- What you have to do
In the data, find the word "three" and copy out every line that has it.

- Dataset records
● ● ● ●

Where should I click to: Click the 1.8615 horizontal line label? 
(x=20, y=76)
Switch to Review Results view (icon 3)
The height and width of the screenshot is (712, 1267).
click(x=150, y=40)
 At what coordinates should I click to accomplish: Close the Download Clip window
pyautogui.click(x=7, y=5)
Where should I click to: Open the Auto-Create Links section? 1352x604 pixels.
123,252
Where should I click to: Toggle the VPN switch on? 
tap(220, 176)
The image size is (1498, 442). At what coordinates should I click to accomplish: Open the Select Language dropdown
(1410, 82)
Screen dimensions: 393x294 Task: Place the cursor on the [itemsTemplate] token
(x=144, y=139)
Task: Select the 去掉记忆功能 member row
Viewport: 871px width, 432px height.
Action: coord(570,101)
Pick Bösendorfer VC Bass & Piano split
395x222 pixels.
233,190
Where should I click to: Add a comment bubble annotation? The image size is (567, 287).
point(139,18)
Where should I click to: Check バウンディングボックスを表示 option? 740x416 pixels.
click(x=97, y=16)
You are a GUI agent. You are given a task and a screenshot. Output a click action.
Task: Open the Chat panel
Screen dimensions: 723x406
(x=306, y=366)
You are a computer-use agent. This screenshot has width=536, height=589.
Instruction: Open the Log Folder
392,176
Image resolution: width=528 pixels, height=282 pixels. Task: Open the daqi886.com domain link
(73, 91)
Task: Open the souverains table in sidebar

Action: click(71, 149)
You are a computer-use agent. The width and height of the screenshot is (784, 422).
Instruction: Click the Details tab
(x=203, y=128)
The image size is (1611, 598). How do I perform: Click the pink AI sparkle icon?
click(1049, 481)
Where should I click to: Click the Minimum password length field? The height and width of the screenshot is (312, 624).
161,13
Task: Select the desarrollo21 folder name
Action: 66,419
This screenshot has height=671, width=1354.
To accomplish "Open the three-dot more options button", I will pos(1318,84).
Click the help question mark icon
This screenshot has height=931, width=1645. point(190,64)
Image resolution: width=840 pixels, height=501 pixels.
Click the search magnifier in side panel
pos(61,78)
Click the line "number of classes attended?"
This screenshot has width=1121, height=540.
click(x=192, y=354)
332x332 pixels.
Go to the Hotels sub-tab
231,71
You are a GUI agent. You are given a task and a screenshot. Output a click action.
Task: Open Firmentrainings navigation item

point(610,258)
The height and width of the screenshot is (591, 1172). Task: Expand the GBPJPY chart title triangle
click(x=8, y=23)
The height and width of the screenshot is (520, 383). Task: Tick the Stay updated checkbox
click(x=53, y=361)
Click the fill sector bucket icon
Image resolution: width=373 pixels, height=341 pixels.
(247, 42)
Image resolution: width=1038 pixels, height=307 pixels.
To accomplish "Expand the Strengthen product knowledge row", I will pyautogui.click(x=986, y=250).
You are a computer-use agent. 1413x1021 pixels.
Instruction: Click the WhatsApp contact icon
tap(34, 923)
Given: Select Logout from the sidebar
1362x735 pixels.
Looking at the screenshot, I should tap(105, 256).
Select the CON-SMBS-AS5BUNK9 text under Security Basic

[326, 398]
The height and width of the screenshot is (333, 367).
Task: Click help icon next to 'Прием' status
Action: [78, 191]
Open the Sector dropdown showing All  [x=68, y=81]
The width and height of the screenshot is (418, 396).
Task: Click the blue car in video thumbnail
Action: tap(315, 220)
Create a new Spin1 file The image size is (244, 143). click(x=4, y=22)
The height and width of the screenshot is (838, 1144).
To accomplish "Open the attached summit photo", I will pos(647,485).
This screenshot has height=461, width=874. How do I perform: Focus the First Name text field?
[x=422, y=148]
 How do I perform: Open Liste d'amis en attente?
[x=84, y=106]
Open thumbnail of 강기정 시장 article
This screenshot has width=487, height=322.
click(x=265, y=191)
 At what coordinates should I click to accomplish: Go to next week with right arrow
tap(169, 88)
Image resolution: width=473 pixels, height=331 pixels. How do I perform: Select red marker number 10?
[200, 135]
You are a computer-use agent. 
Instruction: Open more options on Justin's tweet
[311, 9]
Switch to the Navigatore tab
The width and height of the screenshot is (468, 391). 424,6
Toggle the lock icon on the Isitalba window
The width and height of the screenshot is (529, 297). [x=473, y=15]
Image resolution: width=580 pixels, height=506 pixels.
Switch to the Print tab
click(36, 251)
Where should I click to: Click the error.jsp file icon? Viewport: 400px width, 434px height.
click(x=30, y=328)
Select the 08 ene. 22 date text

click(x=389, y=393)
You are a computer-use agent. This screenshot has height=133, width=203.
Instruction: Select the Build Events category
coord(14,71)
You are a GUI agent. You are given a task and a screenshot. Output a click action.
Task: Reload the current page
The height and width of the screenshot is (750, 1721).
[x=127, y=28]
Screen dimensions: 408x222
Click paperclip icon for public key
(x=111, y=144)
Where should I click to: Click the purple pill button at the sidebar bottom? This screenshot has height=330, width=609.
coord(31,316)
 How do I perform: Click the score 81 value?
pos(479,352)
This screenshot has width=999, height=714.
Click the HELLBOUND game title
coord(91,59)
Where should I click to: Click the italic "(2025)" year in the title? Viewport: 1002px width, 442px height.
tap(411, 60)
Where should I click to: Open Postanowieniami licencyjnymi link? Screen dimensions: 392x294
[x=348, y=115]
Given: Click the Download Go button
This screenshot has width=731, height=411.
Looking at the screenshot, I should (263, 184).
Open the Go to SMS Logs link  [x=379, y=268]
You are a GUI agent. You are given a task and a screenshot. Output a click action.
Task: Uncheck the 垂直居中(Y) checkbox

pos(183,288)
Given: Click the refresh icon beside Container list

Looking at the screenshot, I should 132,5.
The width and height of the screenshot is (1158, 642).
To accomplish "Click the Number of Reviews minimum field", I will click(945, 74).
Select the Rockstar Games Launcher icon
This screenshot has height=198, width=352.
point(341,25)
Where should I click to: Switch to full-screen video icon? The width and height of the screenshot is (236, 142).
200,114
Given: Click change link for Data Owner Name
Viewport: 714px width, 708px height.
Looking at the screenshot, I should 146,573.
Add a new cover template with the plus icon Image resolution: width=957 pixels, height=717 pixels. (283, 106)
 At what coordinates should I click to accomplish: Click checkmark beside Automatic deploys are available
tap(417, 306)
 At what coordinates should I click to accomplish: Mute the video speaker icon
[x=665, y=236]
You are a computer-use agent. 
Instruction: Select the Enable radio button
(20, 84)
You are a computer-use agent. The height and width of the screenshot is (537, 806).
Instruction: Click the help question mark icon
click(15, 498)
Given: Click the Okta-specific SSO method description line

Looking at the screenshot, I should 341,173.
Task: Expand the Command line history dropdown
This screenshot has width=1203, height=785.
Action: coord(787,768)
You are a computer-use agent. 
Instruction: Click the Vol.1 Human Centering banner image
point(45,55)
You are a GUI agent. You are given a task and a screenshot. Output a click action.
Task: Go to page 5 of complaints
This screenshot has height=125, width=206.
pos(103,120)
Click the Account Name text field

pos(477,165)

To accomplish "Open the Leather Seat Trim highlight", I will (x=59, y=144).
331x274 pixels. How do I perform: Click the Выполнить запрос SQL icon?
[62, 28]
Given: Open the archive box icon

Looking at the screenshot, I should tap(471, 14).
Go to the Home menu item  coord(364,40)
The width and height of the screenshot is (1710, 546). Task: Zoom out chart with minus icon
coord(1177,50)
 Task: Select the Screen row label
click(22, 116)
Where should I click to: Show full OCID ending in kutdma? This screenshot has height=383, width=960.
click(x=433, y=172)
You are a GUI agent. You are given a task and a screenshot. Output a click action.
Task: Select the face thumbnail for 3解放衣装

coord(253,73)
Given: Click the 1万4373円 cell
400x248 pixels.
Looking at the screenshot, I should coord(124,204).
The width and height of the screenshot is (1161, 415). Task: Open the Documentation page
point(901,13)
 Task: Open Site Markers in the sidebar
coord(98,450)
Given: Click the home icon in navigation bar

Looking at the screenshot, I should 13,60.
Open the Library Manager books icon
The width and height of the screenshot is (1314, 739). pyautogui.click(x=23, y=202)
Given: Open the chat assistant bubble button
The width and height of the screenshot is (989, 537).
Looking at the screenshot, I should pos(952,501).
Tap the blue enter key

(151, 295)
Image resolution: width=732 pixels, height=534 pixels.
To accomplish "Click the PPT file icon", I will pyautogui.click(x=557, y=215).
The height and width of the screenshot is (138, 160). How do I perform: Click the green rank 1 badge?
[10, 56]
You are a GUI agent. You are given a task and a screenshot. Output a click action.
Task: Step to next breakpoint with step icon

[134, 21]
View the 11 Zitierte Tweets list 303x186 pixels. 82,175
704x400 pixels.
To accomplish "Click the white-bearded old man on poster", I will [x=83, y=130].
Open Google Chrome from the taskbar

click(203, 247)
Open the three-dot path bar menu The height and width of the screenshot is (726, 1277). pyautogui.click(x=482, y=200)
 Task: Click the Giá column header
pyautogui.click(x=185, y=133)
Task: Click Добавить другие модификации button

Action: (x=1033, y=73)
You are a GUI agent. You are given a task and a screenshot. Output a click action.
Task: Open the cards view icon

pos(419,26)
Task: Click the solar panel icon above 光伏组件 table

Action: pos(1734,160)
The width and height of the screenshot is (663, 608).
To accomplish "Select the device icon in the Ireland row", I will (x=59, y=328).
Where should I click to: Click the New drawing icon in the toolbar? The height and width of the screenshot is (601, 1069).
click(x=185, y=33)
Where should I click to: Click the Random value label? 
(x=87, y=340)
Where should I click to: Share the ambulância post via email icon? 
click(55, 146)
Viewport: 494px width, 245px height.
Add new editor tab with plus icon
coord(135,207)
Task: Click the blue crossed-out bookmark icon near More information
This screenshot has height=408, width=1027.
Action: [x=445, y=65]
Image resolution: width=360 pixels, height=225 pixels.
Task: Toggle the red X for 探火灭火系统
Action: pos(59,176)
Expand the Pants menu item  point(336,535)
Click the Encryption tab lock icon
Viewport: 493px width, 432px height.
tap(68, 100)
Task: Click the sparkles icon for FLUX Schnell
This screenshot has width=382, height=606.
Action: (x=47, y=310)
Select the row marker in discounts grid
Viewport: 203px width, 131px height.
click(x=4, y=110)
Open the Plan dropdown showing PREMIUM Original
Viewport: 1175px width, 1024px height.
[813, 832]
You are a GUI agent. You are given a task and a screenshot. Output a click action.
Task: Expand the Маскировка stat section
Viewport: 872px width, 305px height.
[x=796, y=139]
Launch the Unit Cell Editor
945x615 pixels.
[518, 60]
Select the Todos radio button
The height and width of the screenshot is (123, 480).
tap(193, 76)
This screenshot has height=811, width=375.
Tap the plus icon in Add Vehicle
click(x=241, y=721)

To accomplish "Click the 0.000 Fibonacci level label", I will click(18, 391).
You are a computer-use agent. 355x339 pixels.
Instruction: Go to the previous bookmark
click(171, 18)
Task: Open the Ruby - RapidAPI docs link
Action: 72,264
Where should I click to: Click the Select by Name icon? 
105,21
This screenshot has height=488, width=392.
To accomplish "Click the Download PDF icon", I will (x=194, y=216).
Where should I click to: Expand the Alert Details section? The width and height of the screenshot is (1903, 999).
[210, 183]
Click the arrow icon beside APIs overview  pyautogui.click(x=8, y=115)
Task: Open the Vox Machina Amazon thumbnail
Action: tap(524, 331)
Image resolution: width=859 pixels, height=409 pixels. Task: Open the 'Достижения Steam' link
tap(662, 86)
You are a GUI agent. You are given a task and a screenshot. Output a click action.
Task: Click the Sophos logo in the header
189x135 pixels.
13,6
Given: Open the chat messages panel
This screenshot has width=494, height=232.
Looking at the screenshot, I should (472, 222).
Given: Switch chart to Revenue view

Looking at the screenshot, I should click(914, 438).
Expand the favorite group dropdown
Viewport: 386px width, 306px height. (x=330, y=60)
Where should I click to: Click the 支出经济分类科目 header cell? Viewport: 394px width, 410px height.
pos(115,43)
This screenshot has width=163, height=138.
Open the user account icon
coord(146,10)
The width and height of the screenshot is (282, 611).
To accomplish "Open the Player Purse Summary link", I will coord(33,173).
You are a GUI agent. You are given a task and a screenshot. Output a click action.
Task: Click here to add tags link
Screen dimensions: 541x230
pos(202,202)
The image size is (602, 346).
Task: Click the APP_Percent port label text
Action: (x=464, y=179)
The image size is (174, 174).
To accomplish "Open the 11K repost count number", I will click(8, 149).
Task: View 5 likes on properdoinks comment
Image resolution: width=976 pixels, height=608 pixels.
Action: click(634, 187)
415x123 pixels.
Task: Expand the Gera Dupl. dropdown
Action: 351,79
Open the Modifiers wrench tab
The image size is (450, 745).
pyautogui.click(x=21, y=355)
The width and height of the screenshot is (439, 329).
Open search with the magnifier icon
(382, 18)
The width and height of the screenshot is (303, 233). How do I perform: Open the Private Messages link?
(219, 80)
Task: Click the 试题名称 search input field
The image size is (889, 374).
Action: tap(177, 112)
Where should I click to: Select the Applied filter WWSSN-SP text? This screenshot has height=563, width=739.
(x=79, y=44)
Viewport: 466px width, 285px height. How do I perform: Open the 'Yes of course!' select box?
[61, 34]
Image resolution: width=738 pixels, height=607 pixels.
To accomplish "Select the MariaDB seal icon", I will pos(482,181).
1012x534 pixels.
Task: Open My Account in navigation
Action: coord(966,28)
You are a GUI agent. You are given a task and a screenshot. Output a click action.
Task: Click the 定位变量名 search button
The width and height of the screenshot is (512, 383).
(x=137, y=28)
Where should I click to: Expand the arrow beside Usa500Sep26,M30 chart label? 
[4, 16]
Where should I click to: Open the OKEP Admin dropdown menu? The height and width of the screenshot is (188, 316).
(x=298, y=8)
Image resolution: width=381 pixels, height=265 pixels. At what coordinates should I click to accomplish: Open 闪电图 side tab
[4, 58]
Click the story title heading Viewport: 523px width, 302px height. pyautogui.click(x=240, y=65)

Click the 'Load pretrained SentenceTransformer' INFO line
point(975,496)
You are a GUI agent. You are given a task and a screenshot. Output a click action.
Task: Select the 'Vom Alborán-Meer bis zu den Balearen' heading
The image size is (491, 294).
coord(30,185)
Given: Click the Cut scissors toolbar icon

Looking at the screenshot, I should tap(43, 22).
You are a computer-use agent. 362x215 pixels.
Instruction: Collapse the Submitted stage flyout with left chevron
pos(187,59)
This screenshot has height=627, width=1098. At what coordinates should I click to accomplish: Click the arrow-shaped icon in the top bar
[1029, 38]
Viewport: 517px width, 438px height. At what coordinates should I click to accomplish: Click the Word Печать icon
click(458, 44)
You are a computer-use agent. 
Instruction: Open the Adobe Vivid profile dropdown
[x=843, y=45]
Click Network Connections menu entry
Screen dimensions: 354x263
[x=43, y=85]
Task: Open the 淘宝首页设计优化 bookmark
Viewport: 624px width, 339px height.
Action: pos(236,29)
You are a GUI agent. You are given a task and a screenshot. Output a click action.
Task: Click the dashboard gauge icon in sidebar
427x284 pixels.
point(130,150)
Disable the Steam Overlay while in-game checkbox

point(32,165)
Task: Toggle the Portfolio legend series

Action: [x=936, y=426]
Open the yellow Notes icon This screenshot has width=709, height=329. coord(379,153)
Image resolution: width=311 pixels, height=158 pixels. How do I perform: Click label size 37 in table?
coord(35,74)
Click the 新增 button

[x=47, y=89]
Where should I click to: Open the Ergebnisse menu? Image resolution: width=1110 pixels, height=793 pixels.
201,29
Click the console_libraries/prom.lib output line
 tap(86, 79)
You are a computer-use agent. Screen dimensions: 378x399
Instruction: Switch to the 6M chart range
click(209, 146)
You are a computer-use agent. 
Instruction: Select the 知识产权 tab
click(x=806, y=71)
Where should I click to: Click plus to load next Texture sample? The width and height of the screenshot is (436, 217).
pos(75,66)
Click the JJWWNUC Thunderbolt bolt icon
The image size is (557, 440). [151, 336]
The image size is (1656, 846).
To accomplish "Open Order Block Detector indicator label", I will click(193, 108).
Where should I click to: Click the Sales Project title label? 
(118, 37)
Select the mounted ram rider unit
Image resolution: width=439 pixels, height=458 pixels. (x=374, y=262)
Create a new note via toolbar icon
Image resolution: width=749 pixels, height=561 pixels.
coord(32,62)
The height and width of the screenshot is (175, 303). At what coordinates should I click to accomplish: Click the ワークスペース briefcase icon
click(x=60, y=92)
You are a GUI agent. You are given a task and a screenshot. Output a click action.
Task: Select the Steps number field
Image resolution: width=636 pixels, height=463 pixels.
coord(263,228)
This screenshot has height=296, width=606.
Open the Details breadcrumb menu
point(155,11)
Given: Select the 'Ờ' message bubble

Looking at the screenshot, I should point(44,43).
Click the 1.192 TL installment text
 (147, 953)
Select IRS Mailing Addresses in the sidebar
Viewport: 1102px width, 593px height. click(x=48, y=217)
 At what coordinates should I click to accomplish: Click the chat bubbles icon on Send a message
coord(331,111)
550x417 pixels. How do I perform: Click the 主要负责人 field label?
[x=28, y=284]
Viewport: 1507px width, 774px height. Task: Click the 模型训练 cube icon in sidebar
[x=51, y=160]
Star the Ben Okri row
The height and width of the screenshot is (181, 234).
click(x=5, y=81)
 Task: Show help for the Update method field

● ● ● ●

- Answer to this task
To accomplish "Open the three-dot more options button", I will pos(1318,84).
Open the three-dot path bar menu The height and width of the screenshot is (726, 1277). pyautogui.click(x=482, y=200)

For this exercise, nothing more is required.